Let me pose a question that might be controversial in this community: does the GRT token actually add value for developers, or is it purely a value extraction mechanism dressed up in decentralization rhetoric?
I have been running numbers on The Graph’s tokenomics for a research piece, and the more I dig, the more questions I have. This is not a hit piece – I genuinely want to understand whether the decentralized indexing model works economically for the people who actually use it.
How The Graph’s Token Economy Works
For those unfamiliar with the mechanics, here is a simplified breakdown:
GRT (The Graph Token) serves several functions in the network:
- Query payments. Developers pay for queries in GRT. This is the direct cost of using the decentralized network.
- Indexer staking. Indexers stake GRT as collateral to participate in the network. They earn query fees and indexing rewards.
- Curator signaling. Curators stake GRT on subgraphs to signal which ones indexers should prioritize. They earn a share of query fees.
- Delegator staking. Token holders can delegate GRT to indexers and earn a share of rewards.
In theory, this creates a self-sustaining ecosystem where:
- Developers pay for queries
- Indexers are incentivized to provide reliable service
- Curators help allocate indexing resources efficiently
- Delegators provide security and capital efficiency
Where the Theory Breaks Down
Problem 1: Token price volatility creates unpredictable costs.
When you pay for queries in GRT, your actual dollar cost fluctuates with the token price. If GRT doubles in price, your indexing costs double – even though the underlying compute resources have not changed. This makes budgeting for indexing costs nearly impossible for teams managing quarterly budgets.

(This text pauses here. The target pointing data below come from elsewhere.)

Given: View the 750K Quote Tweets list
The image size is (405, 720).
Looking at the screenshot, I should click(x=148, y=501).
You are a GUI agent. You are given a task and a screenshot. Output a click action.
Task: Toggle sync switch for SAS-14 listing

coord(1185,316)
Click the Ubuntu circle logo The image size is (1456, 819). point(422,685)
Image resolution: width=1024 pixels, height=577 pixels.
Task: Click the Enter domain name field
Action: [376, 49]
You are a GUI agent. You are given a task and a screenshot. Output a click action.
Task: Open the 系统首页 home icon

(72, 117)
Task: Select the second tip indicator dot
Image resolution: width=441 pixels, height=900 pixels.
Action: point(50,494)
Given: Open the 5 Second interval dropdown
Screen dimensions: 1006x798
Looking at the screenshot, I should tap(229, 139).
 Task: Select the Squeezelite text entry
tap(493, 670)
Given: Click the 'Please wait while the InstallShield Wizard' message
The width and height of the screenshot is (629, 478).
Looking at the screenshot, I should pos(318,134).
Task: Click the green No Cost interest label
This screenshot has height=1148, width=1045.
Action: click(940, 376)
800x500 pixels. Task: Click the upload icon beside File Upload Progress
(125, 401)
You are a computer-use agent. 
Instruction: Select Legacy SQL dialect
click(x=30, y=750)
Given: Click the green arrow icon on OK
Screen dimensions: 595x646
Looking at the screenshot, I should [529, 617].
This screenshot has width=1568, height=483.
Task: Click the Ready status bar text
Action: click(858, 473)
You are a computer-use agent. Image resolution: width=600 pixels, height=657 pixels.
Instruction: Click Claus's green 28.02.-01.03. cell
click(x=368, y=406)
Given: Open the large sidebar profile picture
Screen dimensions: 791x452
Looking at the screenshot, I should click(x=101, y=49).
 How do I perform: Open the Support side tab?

Compare this to Ormi or Goldsky, where you pay in fiat with predictable monthly billing. From a financial planning perspective, there is no contest.
Problem 2: The curation tax is a hidden cost.
When a curator signals on a subgraph by depositing GRT into a bonding curve, they pay a 1% curation tax. This tax is burned, reducing the total GRT supply. While the deflationary mechanism might appeal to token holders, it is an additional cost layered on top of query fees that makes the system more expensive for everyone.
More problematically, the curation mechanism creates perverse incentives. Curators are incentivized to signal on popular subgraphs (where they will earn more fees), not necessarily on important subgraphs that serve critical infrastructure. This means niche but essential subgraphs often struggle to attract indexers.
Problem 3: Indexing rewards subsidize the network – for now.
The Graph protocol issues new GRT tokens as indexing rewards, which currently account for a significant portion of indexer revenue. This is effectively inflation subsidizing the cost of indexing. If query fees alone had to sustain the network, the cost to developers would be significantly higher.
What happens when indexing rewards decrease? Either costs rise substantially, or indexers leave the network because it is no longer profitable, reducing quality of service.
Problem 4: The intermediary problem.
Here is what bothers me most: the GRT token introduces multiple intermediaries between the developer who wants data and the compute resources that process queries.
In a centralized model: Developer pays Provider, Provider runs infrastructure. Two parties.
In The Graph’s model: Developer pays GRT, Gateway routes query, Indexer processes query, Curator influenced allocation, Delegator provided capital, Protocol takes cut. Six parties touching the transaction.
Each intermediary extracts value. The total cost of the system is necessarily higher than a direct developer-to-provider relationship, unless the decentralization properties create value that exceeds the intermediary costs.
Do the Decentralization Properties Justify the Cost?
This is the crux of the debate. The Graph’s defenders argue that decentralized indexing provides:
- Censorship resistance. No single entity can cut off your data access.
- Permissionless participation. Anyone can run an indexer or create a subgraph.
- Trustless verification. The network verifies query responses.
- Redundancy. Multiple indexers serve the same subgraph.
These are real properties. But how many dApp developers actually need censorship-resistant data indexing? If you are building a DeFi dashboard for institutional clients, your bigger concerns are latency, reliability, and cost – not censorship resistance.
The Market Is Voting with Its Feet
The hosted service sunset was supposed to drive everyone to the decentralized network. Instead, we are seeing significant migration to centralized alternatives like Ormi and Goldsky. Chainstack – a major infrastructure provider – migrated to Ormi, not to the decentralized Graph network. That is a strong signal.
If the market consistently chooses centralized alternatives despite the availability of a decentralized option, we need to ask whether the decentralized model is serving developer needs or token holder interests.
What Would Make GRT Tokenomics Work Better?
I do not think decentralized indexing is a bad idea. But I think the current tokenomics need evolution:
- Fiat-denominated pricing with automatic GRT conversion, so developers have predictable costs.
- Reduced intermediary layers – simplify the curation mechanism or eliminate it.
- Performance-based indexer selection rather than stake-weighted selection, so quality improves.
- Gradual transition away from inflationary indexing rewards toward sustainable fee-based revenue.
I am curious what others think. Am I being too harsh on the tokenomics, or is there a genuine misalignment between token holder incentives and developer needs?